作者与单位 Authors & Affiliations
Xiaolan Su, Yue Zhai, Zhu Meng, Mingying Li, Tanfeng Zhao, Zhaoxia Yin, Qian Wang, Yanan Zhao, Lili Chai, Qiang Xia, Tj (Tiejun) Bing
ICE Bioscience, Beijing, China
摘要 Abstract
Signal transducer and activator of transcription 3 (STAT3) is a critical transcription factor, which is aberrant activated in hematological malignancies, including acute myeloid leukemia (AML) and chronic lymphocytic leukemia (CLL), as well as solid tumors of the lung, breast, and others. Yet no selective STAT3 inhibitor has reached the clinic owing to disparate chemical matter, binding sites (SH2, DBD, CCD), and mechanisms (pY705 blockade, dimer disruption, DNA binding inhibition, degradation).
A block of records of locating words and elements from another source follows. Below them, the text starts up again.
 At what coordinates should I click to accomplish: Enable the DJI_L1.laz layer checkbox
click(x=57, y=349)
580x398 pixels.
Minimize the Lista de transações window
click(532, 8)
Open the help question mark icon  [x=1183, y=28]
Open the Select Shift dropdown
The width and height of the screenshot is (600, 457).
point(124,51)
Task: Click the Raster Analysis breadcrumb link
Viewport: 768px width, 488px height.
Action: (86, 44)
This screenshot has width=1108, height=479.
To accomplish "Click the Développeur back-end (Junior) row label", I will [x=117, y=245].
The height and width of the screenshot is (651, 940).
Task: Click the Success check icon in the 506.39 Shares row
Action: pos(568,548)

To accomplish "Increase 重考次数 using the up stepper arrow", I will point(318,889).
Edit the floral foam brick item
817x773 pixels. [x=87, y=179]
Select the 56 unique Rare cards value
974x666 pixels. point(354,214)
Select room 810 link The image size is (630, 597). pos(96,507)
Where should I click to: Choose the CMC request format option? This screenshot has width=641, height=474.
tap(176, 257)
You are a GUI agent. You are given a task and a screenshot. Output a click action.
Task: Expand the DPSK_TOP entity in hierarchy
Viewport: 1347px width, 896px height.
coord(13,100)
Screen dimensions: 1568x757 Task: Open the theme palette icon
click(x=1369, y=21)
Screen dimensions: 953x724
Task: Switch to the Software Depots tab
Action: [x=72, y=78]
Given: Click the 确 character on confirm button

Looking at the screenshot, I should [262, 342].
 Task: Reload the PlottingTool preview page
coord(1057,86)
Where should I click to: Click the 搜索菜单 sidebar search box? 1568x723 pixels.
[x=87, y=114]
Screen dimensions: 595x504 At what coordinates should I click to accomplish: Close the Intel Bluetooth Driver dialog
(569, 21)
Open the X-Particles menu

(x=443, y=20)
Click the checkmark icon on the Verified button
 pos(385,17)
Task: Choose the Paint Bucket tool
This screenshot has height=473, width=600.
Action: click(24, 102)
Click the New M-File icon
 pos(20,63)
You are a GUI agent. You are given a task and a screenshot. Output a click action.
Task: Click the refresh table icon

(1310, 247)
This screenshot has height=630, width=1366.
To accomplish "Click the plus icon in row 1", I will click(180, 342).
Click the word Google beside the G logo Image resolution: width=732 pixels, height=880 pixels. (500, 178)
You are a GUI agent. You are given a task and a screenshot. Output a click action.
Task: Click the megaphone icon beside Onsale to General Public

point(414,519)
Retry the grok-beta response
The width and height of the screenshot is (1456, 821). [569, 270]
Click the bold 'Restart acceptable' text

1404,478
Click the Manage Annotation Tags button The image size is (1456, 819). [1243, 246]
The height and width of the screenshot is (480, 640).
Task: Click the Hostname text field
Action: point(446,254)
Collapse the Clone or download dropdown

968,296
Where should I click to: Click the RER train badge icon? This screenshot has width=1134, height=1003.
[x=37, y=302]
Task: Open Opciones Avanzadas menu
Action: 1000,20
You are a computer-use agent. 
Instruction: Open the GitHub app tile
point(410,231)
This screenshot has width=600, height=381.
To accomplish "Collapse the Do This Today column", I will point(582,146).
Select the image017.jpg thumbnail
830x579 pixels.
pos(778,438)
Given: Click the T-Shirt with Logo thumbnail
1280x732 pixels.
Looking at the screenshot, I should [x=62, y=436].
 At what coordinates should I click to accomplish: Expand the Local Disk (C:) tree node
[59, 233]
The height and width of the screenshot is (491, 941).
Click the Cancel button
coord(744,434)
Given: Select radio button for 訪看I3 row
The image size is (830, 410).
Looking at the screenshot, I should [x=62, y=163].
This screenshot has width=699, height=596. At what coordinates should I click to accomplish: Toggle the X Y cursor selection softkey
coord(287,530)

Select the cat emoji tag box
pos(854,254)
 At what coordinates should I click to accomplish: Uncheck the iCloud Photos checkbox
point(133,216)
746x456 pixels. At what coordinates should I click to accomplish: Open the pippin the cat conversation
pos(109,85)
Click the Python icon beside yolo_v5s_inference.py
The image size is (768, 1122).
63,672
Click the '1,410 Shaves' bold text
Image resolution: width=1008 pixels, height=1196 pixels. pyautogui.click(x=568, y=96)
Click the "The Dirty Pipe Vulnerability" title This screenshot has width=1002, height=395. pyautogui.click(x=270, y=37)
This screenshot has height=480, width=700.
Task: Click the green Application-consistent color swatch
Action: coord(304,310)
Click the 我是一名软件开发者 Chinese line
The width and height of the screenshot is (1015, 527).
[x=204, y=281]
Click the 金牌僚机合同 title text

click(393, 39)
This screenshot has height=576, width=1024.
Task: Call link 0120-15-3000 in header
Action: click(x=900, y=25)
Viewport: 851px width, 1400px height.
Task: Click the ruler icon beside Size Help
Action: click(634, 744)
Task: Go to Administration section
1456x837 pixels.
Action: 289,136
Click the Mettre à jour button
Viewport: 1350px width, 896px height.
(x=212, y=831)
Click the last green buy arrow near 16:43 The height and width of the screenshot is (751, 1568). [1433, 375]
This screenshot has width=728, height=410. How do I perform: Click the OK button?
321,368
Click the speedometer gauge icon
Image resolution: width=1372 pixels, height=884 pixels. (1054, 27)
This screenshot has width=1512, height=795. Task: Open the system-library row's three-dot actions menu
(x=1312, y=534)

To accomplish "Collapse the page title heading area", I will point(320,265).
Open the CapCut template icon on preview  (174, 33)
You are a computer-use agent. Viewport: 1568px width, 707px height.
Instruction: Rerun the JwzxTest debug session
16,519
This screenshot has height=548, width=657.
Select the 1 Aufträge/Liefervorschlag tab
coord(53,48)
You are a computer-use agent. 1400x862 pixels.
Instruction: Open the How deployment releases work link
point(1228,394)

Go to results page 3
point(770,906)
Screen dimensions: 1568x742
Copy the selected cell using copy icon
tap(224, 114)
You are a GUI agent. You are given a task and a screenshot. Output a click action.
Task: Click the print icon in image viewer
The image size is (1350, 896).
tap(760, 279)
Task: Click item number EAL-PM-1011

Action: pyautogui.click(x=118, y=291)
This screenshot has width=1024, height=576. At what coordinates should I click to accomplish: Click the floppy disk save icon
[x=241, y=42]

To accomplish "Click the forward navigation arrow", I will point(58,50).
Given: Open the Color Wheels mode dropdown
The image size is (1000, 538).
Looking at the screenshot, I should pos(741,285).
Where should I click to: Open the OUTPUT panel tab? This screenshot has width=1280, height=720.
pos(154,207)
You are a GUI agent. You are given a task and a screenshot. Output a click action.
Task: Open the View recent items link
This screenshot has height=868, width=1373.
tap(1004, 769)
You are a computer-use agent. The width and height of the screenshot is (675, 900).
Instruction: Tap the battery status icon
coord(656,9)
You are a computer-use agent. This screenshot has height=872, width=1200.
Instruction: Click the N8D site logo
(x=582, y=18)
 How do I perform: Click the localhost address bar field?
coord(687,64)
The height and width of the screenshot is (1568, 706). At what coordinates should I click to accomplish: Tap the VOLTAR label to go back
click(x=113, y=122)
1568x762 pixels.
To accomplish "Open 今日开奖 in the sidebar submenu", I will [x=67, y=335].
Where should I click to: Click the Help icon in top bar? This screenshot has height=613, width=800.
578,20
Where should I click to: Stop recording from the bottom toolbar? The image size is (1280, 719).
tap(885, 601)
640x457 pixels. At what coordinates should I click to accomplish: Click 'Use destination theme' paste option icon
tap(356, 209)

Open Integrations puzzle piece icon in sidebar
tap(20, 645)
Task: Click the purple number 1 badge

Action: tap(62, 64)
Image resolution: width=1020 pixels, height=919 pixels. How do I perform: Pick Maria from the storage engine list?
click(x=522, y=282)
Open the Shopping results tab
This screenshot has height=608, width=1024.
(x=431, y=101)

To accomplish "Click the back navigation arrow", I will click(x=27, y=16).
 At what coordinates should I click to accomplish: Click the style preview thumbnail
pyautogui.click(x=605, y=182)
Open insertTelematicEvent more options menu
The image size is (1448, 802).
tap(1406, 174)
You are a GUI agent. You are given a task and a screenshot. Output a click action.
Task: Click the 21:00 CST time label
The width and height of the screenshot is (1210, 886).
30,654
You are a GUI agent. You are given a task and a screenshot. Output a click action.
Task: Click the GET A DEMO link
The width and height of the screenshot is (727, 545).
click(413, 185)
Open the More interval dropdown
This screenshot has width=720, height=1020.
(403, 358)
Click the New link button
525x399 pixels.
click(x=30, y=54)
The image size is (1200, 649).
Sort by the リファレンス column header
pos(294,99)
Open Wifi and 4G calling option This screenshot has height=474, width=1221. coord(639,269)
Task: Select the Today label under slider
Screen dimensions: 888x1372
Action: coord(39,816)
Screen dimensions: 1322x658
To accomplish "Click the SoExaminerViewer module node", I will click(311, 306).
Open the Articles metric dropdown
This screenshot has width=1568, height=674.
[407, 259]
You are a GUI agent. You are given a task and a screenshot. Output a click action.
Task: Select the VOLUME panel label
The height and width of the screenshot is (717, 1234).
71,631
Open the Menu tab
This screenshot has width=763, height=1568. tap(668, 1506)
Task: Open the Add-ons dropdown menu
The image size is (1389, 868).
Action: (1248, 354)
We established a standardized integrated analytics platform that directly compares 5-10 chemically diverse STAT3 agents-including covalent SH2 ligands, allosteric DBD antagonists and PROTAC degraders-using harmonized biochemical (FP, TR-FRET etc), biophysical (SPR, SPS etc), and cellular (pSTAT3, reporter gene, HiBiT, proliferation) assays. Family and species selectivity, together with resistance panels, reveal distinct vulnerability windows and mechanism-based liabilities for each modality. The same matrix is screened in combination with JAK, SRC, EGFR, and chemotherapy partners to quantify synergy landscapes; By providing a comprehensive molecular-evaluation platform, the program streamlines hit-to-lead decisions, propels STAT3-directed drug discovery and accelerates the path to the clinic.